Review of Zilla Micro Habitats

Zilla has produced a variety of “Micro habitats”. Gecko Time received three of them to review: The “Small Terrestrial” (8”x4”x4”), the “Large Terrestrial (14″x8″x6”) and the “Large Arboreal” (8″x6″x14″). At approximately $20-30 each, they are reasonably priced, though it’s probably not practical to use them as a display system that would require purchasing many of them.
The habitats come unassembled in brightly colored boxes.

As you can see, the dimensions are prominently displayed in large print and in (green) contrasting color. The pictures on the box show generally appropriate use of the habitat. However, there is an illustration on the “Large Arboreal” box which pictures an unspecified day gecko as well as 2 arboreal frogs housed together. This is marginal in a very large habitat and unacceptable in an 8″x6″x14″ enclosure. All the habitats are advertised as a place to house small reptiles, amphibians and invertebrates or to temporarily house creatures caught outdoors in order to observe them.
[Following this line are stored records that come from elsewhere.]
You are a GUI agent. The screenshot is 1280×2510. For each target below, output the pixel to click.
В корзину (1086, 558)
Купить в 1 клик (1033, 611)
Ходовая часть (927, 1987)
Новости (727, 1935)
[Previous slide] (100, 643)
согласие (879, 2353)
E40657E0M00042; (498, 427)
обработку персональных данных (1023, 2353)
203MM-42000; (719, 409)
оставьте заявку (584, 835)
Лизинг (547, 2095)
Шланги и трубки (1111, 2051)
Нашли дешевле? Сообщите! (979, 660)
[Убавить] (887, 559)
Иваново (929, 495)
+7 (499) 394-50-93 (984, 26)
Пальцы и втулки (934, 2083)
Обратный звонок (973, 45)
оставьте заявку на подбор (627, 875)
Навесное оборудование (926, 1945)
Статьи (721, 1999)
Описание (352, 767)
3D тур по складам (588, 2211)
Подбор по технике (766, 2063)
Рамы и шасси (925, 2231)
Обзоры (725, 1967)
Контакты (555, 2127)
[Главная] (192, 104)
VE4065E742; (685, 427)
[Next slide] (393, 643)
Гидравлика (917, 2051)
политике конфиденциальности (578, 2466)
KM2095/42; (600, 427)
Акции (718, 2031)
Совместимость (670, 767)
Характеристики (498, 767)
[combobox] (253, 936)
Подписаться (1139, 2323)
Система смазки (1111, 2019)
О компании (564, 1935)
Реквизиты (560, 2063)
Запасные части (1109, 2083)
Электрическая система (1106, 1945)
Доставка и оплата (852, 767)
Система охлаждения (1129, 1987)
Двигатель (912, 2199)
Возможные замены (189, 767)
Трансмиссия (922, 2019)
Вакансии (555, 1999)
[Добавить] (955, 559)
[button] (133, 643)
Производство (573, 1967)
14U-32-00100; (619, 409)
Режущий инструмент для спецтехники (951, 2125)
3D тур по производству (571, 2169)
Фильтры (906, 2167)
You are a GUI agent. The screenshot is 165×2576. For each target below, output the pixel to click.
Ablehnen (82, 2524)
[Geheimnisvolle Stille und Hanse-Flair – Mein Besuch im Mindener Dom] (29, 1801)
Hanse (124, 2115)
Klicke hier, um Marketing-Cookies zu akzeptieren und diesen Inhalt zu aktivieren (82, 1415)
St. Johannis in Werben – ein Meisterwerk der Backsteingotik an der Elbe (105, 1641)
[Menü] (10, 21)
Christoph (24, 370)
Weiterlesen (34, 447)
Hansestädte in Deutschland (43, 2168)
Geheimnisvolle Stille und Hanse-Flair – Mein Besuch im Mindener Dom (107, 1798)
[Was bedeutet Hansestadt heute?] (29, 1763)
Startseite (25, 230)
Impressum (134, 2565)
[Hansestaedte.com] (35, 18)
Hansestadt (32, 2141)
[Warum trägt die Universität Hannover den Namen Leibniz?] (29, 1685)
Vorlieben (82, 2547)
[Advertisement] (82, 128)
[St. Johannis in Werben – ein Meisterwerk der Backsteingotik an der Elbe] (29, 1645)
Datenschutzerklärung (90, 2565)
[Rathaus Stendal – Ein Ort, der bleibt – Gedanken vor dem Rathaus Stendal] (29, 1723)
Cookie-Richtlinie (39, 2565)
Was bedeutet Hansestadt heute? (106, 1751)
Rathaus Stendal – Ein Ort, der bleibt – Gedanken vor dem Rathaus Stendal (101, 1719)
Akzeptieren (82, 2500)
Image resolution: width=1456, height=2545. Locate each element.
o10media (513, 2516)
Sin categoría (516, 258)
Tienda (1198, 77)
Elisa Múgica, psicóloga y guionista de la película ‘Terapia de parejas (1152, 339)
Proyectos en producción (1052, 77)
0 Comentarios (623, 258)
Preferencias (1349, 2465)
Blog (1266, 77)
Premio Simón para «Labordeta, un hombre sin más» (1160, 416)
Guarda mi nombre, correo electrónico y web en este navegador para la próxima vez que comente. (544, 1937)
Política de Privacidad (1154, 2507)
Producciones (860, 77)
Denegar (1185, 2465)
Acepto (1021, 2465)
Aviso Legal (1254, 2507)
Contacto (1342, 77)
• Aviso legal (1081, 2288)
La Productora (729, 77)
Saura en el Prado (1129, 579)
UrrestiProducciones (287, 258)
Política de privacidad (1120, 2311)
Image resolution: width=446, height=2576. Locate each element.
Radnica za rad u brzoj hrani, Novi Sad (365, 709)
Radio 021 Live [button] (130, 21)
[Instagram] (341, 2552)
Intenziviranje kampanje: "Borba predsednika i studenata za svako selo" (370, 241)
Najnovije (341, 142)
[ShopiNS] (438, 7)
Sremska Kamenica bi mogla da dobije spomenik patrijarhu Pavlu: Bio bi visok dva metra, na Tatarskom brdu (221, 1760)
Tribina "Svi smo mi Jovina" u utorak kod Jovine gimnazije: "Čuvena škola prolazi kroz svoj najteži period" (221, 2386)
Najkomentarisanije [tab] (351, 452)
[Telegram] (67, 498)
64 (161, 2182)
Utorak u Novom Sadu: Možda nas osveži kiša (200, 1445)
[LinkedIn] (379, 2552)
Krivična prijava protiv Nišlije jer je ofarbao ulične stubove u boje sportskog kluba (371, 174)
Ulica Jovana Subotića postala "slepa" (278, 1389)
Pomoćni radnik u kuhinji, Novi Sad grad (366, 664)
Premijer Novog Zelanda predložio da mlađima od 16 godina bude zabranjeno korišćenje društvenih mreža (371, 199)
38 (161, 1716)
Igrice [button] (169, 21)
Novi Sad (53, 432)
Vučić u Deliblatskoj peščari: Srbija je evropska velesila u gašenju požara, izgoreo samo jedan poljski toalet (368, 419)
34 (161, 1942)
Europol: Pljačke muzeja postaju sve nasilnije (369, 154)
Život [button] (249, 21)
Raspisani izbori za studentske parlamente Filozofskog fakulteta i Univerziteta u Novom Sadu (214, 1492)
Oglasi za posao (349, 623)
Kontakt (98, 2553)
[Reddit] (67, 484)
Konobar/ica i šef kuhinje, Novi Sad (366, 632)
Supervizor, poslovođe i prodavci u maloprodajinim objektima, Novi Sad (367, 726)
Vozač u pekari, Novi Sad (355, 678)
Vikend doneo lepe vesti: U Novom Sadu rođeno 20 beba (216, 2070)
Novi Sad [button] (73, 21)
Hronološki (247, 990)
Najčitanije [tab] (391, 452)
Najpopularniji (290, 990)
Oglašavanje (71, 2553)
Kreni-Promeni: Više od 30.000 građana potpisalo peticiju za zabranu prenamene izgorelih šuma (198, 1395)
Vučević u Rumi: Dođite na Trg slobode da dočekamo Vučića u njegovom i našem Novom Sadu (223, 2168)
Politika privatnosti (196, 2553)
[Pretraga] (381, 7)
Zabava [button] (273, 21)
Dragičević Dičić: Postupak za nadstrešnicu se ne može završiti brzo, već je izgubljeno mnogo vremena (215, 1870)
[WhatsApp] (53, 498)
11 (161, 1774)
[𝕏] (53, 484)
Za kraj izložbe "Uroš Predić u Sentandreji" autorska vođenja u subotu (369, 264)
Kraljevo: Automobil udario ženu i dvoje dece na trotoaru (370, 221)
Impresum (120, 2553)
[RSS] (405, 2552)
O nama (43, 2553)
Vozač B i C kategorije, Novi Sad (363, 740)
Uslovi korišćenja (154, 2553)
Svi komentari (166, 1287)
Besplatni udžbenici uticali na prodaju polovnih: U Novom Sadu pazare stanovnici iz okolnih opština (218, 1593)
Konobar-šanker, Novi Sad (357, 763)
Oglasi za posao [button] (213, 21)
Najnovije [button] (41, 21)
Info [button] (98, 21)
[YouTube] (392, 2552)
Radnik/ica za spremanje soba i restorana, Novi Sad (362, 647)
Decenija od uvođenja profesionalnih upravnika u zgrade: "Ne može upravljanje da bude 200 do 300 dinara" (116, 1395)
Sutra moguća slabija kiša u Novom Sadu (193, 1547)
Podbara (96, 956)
The habitats are easy to assemble and are all assembled the same way. In fact, the same set of directions, covering assembly of all the micro habitats, is enclosed in each box.

After reviewing the instructions, each micro habitat could be assembled in 5-10 minutes. Each habitat consists of an acrylic base and 5 vertical and horizontal panels, one of which is a hinged door with a safety lock. The base can hold water and the panels are held together by a combination of tabs and slots and silicon rings slipped around the protruding tabs. The habitat can be disassembled in the same amount of time and stored efficiently when it’s not being used. Some of the panels include ventilation holes.
Each clear acrylic panel is shipped with protective plastic film covering both sides. The film needs to be peeled off before assembly. There is a small problem with this, since there is a label on one panel indicating which side the locking mechanism needs to be installed. Unfortunately, the label is on the outside of the plastic film, so it comes off when the film is peeled off. It would have been better placed under the plastic film.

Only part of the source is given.